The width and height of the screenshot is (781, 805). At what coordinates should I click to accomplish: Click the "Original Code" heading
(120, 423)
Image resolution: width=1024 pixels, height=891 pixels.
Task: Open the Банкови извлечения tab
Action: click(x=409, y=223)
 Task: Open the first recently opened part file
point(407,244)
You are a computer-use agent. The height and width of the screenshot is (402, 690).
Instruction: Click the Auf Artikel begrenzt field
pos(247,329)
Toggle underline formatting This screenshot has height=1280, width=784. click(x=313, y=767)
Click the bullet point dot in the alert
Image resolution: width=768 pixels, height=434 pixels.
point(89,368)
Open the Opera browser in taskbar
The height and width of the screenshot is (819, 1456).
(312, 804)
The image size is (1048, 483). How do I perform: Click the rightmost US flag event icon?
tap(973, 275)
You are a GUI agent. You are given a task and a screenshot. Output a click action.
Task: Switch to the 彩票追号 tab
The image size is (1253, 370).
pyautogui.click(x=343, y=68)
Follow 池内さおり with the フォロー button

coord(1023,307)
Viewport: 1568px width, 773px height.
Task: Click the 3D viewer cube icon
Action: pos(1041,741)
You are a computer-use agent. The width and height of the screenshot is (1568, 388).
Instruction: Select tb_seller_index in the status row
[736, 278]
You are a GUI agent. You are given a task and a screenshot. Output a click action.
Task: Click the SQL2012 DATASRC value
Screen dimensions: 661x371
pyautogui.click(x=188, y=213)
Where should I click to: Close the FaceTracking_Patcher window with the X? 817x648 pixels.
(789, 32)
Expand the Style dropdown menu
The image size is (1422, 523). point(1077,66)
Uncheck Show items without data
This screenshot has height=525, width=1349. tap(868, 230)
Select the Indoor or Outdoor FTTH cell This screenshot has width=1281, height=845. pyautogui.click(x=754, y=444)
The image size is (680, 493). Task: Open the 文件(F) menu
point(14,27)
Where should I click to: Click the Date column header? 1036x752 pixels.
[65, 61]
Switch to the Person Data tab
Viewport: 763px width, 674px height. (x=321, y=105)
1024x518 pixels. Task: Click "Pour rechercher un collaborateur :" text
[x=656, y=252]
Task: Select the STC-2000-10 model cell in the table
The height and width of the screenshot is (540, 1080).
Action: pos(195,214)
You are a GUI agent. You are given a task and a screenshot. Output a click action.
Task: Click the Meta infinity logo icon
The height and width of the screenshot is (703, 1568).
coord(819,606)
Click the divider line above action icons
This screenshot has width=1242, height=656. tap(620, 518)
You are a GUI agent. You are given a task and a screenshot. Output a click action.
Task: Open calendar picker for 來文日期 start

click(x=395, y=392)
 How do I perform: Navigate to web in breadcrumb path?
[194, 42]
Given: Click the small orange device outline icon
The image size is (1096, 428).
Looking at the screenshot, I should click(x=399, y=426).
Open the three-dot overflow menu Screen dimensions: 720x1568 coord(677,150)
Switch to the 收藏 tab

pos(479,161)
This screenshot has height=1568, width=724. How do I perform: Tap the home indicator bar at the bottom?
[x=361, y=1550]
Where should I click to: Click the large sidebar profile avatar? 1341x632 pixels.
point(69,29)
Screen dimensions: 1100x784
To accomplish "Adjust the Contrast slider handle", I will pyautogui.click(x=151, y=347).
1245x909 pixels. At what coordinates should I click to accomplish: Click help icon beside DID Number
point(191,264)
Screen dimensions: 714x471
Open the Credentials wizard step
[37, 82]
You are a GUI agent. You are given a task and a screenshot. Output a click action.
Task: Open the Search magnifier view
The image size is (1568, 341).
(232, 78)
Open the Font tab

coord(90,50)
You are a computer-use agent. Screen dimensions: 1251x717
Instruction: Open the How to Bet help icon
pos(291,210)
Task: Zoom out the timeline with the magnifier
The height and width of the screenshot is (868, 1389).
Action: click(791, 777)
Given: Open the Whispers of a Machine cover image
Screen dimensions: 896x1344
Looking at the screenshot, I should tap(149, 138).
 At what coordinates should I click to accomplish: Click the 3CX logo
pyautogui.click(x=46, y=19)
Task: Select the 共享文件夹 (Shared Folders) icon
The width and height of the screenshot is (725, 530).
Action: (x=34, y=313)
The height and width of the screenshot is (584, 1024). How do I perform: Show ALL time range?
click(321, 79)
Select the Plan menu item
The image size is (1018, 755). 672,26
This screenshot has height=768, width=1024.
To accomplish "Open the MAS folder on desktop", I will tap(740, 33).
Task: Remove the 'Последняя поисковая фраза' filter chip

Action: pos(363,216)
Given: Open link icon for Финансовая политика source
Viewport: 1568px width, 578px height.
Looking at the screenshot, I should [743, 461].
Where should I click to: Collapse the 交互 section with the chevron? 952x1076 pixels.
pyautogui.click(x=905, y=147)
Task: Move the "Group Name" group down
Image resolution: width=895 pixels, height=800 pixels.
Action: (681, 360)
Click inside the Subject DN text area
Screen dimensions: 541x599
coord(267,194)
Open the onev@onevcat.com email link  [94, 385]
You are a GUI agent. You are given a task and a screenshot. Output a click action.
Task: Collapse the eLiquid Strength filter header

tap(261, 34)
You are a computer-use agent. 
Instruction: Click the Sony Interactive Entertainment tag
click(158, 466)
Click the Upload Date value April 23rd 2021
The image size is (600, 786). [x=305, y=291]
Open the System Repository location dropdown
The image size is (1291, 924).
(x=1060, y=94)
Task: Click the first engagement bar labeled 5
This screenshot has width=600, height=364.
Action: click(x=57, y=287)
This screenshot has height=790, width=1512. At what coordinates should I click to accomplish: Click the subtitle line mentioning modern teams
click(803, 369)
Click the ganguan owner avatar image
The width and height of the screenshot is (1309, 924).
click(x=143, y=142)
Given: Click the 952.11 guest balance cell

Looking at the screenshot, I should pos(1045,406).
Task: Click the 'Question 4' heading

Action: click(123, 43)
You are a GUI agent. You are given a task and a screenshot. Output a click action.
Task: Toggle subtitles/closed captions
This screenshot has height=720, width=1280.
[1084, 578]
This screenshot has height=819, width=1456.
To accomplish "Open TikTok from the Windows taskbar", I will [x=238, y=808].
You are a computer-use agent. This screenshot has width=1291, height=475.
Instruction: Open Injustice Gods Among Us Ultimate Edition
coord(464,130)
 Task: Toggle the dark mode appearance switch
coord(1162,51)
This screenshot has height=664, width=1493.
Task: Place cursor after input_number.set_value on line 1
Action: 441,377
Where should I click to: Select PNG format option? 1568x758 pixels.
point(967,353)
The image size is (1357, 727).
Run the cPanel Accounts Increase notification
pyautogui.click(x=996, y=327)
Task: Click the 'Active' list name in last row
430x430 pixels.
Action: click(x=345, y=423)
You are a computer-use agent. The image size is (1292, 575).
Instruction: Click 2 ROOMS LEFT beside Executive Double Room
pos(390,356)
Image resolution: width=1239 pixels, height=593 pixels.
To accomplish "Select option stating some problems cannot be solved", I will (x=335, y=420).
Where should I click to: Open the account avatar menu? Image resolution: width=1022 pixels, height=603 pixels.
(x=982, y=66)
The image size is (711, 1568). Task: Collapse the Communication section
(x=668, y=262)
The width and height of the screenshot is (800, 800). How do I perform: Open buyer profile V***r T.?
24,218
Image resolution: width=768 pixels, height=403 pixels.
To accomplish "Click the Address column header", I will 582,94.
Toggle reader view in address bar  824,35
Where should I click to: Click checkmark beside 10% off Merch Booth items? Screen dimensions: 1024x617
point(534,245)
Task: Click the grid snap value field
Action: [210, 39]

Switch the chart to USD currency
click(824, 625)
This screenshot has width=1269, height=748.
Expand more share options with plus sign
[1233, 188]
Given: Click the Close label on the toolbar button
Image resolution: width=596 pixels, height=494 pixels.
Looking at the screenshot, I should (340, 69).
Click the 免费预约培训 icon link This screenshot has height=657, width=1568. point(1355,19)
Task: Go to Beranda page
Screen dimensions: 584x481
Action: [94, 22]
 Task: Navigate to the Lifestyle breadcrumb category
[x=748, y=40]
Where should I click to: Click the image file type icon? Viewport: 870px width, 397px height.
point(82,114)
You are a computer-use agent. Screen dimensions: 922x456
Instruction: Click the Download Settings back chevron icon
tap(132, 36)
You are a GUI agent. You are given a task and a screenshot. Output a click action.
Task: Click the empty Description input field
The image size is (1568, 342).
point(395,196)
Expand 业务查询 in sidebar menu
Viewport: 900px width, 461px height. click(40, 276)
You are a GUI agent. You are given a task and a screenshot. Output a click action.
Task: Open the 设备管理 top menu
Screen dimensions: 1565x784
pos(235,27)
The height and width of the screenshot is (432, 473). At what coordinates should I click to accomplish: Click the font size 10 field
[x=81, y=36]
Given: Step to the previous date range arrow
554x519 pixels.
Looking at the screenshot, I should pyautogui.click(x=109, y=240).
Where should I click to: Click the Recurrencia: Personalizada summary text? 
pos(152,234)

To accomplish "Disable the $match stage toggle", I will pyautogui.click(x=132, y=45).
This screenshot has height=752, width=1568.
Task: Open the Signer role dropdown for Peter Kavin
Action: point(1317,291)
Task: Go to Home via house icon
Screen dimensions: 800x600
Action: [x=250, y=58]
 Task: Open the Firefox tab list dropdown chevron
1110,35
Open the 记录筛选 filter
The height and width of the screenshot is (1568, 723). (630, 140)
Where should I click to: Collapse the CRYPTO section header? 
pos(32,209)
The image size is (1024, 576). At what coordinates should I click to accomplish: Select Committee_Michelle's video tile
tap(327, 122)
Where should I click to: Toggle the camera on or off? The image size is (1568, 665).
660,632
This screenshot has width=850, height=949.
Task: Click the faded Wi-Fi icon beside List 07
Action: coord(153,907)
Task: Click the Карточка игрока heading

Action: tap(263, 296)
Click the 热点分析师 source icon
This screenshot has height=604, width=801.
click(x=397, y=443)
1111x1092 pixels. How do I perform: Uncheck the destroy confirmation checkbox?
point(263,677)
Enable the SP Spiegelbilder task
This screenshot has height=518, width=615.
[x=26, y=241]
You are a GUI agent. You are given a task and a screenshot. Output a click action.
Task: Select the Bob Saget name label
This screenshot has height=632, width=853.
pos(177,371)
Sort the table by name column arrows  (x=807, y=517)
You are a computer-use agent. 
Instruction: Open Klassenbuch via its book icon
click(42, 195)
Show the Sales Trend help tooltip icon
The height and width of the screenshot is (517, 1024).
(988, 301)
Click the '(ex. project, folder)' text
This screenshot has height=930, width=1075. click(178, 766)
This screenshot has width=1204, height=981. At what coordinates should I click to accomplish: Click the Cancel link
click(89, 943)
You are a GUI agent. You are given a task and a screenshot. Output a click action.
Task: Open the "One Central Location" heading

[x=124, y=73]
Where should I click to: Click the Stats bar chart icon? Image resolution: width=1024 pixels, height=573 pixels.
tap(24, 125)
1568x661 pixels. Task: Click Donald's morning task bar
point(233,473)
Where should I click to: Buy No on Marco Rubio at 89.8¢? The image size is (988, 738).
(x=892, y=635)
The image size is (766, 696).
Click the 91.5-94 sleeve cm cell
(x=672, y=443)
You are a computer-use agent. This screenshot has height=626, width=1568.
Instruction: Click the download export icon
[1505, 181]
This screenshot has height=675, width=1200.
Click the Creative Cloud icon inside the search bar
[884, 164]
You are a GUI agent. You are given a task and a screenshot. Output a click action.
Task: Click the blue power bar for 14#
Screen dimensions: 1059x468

========

Copy down each line in the entries that has the word "table".

Task: Select the STC-2000-10 model cell in the table
Sort the table by name column arrows  (x=807, y=517)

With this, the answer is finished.